HNW Endus Manuver Perpanjangan Masa Jabatan Presiden di Tengah PPKM Darurat

  • Bagikan

FAJAR.CO.ID, JAKARTA — Wakil Ketua MPR RI Hidayat Nur Wahid menyesalkan berbagai manuver inskonstitusional terkait perpanjangan masa jabatan Presiden. Manuver yang dimaksud adalah, wacana amandemen UUD NRI 1945 via referendum atau dengan dekrit Presiden.

Padahal, di tengah pandemi Covid-19 yang semakin mengkhawatirkan, mestinya semua manuver dan kebijakan yang ditempuh adalah yang konstitusional.

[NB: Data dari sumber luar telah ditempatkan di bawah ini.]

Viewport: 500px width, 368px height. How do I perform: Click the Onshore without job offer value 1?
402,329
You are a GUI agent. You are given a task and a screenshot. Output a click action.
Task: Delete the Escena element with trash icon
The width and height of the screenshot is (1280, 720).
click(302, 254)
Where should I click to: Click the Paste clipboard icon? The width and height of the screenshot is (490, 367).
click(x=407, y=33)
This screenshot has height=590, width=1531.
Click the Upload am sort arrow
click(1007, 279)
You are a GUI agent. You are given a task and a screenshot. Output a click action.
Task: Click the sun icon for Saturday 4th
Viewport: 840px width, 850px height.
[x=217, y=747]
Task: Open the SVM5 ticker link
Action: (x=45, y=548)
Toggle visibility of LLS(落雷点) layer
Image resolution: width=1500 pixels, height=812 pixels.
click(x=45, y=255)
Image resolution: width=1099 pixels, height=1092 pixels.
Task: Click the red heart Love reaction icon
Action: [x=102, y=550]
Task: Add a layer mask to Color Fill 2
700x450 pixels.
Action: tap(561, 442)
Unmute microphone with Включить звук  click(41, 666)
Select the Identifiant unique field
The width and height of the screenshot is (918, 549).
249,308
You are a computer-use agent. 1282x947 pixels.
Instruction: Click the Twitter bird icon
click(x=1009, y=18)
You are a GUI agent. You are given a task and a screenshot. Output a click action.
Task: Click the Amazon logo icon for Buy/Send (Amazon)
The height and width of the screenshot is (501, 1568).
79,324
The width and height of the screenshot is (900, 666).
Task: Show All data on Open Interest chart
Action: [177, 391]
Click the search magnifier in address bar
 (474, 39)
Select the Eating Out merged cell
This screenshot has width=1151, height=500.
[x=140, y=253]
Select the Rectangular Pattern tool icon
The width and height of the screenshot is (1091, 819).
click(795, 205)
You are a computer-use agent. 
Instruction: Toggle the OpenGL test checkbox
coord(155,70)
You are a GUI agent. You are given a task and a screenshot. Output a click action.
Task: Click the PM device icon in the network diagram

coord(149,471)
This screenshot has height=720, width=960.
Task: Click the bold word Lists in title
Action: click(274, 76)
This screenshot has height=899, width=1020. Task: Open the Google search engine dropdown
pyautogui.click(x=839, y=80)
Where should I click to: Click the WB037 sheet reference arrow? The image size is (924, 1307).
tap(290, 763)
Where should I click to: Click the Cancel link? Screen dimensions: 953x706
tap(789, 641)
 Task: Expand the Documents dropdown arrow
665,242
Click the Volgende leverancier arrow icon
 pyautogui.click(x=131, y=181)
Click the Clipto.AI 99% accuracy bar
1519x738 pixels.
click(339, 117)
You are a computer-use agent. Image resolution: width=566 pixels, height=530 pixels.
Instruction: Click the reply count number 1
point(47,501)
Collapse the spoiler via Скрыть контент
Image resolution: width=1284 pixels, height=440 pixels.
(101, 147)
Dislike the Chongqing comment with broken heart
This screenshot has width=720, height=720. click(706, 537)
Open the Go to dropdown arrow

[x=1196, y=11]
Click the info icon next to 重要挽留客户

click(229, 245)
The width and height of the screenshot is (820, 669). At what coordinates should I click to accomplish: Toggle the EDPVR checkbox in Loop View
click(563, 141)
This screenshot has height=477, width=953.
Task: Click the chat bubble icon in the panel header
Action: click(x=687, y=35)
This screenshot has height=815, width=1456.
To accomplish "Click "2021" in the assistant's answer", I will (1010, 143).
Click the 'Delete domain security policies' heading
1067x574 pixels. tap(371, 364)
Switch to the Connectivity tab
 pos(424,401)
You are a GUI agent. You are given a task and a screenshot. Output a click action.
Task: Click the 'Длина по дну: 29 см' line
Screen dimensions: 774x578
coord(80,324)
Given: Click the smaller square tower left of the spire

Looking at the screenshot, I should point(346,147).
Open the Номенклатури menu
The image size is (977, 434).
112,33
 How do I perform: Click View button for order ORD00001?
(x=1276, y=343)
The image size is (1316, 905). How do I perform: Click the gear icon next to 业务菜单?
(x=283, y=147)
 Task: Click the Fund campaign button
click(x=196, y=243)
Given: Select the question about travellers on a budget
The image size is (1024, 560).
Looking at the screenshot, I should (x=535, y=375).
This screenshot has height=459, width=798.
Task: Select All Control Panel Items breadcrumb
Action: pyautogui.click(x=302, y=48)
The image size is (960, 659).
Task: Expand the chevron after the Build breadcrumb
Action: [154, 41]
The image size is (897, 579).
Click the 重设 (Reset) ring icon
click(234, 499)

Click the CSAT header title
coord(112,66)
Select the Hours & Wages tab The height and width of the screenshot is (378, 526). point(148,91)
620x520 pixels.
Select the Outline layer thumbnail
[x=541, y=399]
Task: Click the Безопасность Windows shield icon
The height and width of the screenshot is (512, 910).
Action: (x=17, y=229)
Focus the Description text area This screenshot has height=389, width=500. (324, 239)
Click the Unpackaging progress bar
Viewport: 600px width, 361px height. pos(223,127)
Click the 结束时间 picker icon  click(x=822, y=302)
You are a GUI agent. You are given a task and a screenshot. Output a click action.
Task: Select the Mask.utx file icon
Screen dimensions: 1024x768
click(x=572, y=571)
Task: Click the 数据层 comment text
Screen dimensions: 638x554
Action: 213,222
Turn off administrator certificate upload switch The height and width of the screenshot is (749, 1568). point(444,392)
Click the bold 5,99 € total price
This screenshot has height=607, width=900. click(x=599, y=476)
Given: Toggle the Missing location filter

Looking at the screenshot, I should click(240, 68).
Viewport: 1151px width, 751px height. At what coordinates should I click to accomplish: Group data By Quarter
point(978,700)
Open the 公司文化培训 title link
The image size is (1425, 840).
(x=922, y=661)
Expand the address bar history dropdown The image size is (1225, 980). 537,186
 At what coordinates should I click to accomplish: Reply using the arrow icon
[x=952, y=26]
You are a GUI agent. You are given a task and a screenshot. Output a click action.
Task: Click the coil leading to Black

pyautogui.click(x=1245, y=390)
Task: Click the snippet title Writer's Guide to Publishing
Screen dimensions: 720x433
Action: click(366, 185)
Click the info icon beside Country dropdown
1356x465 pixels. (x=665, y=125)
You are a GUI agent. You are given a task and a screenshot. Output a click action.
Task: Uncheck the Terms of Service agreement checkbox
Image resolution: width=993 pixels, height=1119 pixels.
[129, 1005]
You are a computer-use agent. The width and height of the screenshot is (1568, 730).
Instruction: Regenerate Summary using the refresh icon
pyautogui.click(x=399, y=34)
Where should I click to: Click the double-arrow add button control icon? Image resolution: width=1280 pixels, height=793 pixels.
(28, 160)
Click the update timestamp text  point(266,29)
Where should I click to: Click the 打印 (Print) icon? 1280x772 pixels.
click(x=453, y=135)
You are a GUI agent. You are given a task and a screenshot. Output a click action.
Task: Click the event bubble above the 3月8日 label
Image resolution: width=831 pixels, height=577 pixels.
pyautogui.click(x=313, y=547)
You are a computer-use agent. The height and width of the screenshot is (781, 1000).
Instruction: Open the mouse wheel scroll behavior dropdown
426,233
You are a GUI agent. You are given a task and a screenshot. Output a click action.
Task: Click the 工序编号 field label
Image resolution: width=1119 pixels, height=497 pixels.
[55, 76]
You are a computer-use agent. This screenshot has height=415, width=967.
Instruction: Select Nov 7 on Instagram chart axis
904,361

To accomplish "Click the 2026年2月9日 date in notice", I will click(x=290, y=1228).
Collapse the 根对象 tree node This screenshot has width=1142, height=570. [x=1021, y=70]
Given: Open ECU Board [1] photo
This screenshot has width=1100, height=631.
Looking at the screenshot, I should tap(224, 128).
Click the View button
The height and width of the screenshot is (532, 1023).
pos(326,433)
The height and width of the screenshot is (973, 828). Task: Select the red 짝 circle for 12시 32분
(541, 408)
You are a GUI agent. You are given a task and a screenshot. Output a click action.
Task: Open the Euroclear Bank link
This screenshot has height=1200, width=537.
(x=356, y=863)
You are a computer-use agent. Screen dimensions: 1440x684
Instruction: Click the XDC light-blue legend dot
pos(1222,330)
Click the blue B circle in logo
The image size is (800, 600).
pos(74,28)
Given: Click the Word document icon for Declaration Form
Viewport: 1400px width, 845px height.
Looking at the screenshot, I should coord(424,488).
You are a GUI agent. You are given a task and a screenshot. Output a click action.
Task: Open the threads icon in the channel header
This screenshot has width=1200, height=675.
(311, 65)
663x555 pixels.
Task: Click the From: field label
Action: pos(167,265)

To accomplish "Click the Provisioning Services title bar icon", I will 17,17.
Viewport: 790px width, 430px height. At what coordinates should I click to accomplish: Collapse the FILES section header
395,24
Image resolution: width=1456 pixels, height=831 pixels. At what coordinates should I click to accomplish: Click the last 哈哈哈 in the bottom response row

Khususnya yang dapat membantu bangsa dan negara sebagai kontribusi konstruktif untuk menyelamatkan masyarakat dari covid-19 dan segala dampaknya.

Karena itu HNW sapaan akrab Hidayat Nur Wahid mengkritisi usulan yang menginginkan Presiden Joko Widodo menerbitkan dekrit untuk menambah masa jabatan presiden karena kondisi darurat Covid-19. Selain inkonstitusional, usulan itu tidak sesuai dengan fakta global kasus covid-19.

Buktinya, di AS, New Zealand, Iran, serta negara negara lain, tidak ada satupun yang memakai pandemi Covid sebagai alasan untuk merubah konstitusi. Termasuk memperpanjang masa jabatan Presiden.

Semestinya dalam suasana PPKM Darurat, semua pihak berkontribusi atasi masalah dengan melakukan manuver politik yang menentramkan dan menghadirkan solusi, agar Rakyat tidak bingung dan tidak resah.

Dengan begitu rakyat makin kuat imunitas tubuhnya, dan tidak mudah menjadi korban covid-19.

“Jangan malah seperti berlomba membuat manuver-manuver yang tidak sesuai konstitusi seperti perpanjangan masa jabatan Presiden. Selain inkonstitusional, manuver itu meresahkan Rakyat, dan bisa menggerus imunitas fisik mereka,” ujar HNW dalam keterangannya, Minggu (4/7/2021).